Jon olhou para seu reflexo no espelho redondo antigo que Meena
havia pendurado acima da mesa de jantar.
"Eu sou gostoso," ele disse, admirando o seu próprio reflexo. "O que
você acha? Eu não pareço com um material de vampiro para você?"
Meena bufou. "Certo. Interpretar um membro do coral no musical
Mame quando você estava no Ensino Médio não conta como
experiência de atuação. Especialmente se você só fez isso pelo
crédito extra por se manter fora da equipe de baseball, graças ao seu
D em Espanhol."
Ela retirou o seu casaco e atravessou a sala para encontrar Jack
Bauer, que ia correr para le dar uma lambida de boas-vindas.
"E como está o meu pequeno homem?" ela perguntou. "Você salvou o
mundo hoje? Eu acho que salvou. Eu acho que você salvou o mundo
de uma aniquilação nuclear, como você faz cada vinte e quatro horas.
Olhe para você. Só olhe para você."
Jack Bauer era uma mistura Pomeranian-chow que Meena insistira
em trazer para casa do ASPCA (Sociedade Americana de Prevenção à
Crueldade com Animais) na primeira vez que colocou seus pés lá, "só
para dar uma olhada", depois que David havia saído com ela e que
ele esteve em um estado comatoso, com depressão. O minúsculo cão
estava sentado em uma grande e vazia gaiola por si mesmo, seus
enormes olhos castanhos tão cheios de ansiedade que Meena havia
comentado que, com a sua pele clara, ele parecia Kiefer Sutherland
durante um momento particularmente dramático na série de televisão
24 Horas.
Quando o cão caiu em seus braços assim que a porta da gaiola foi
aberta, dando um banho em sua face com beijos agradecidos, a
adoção inevitável foi assinada, e o nome Jack Bauer ficou, porque o
olhar ansioso nos olhos do vira-lata raramente desapareceu por todo
o caminho, a menos quando ele estava descansando no
aparetamento ao lado de Meena.
"Ele salvou o mundo, tudo bem," Jon disse. "Ele tentou encoxar um
pequeno maltipoo na corrida pelo Parque Carl Schurz."

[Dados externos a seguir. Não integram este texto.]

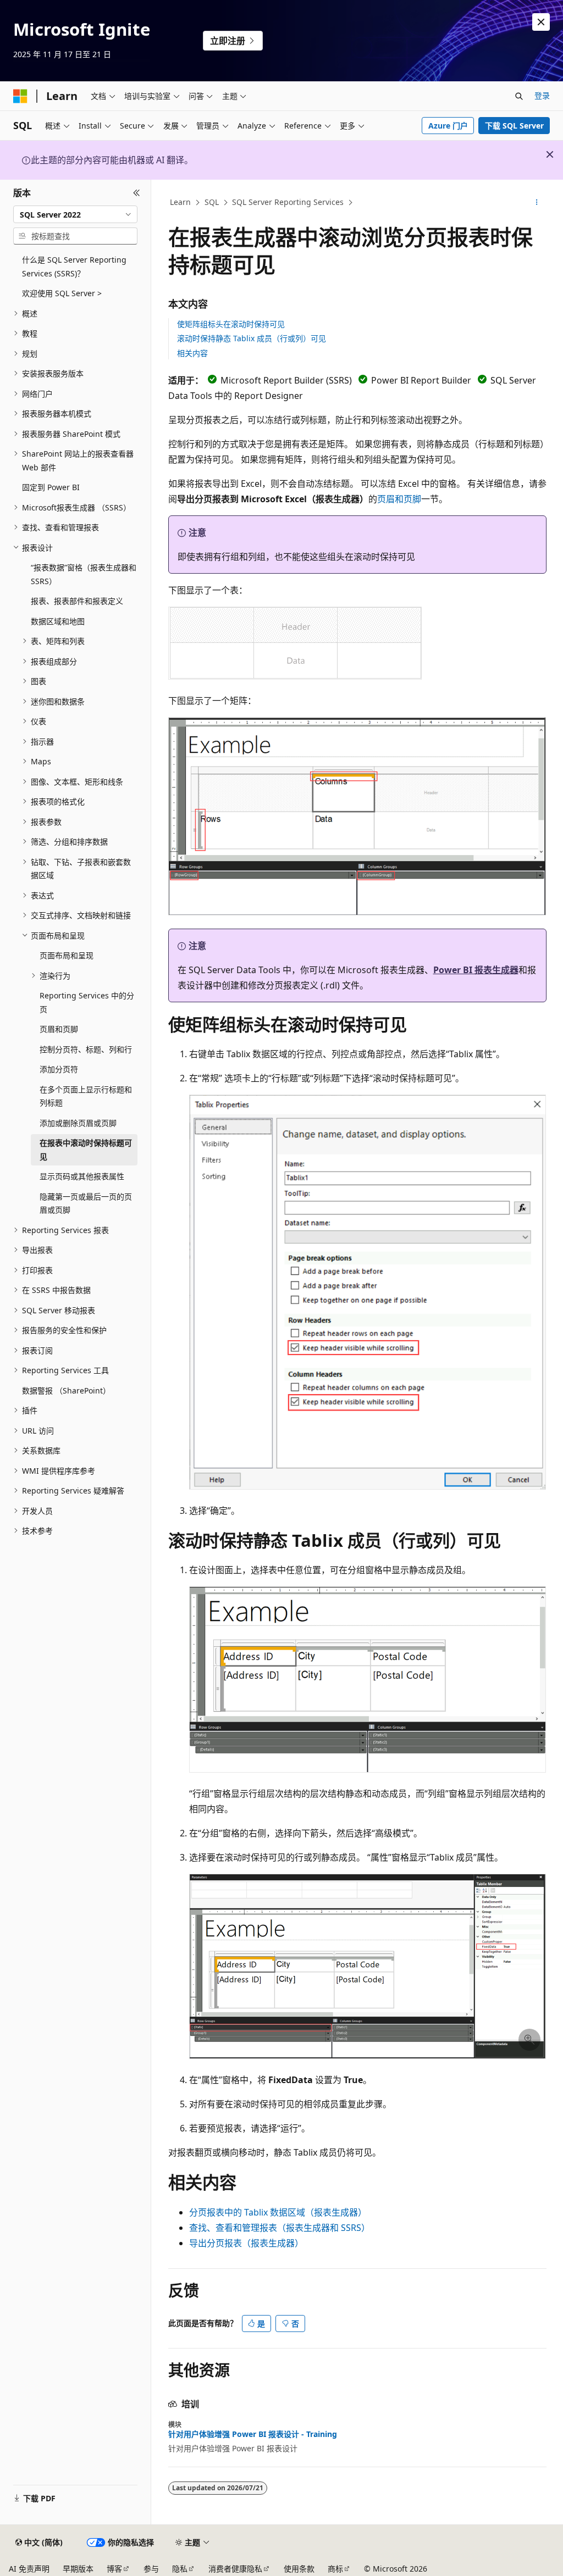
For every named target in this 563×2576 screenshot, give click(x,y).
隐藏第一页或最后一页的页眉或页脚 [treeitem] (86, 1203)
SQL (212, 202)
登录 (542, 95)
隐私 (179, 2568)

"Meu herói", gritou Meena, trazendo o cão para cima e abraçando-o.
"Continua mostrando a sua dominação masculina, mesmo sendo
castrado." Ela virou-se para Jon. "Então, o que você fez hoje?"
"Eu estava totalmente indo fazer frango," Jon disse. "Mas quando
cheguei à loja nenhum dos frangos parecia bom."
"Sério?" Meena disse, indo para o sofá e alcançando o controle
remoto.
"Sim," disse Jon. "Todos estavam passados na data de validade. Era
como se a entrega Perdue não tivesse vindo na hora ou algo assim."
"Vamos apenas pedir," ela disse. Ela ligou nas notícias. "Nós não
pedimos comida tailendesa há um tempo."
Ele sentiu uma onde de alívio.
"Tailandês me parece muito bom. Ou Indiana."
"Indiana me parece boa, também," ela disse. "Oh, meu Deus, nós
fomos convidados para o apartamento da condessa na quinta-feira.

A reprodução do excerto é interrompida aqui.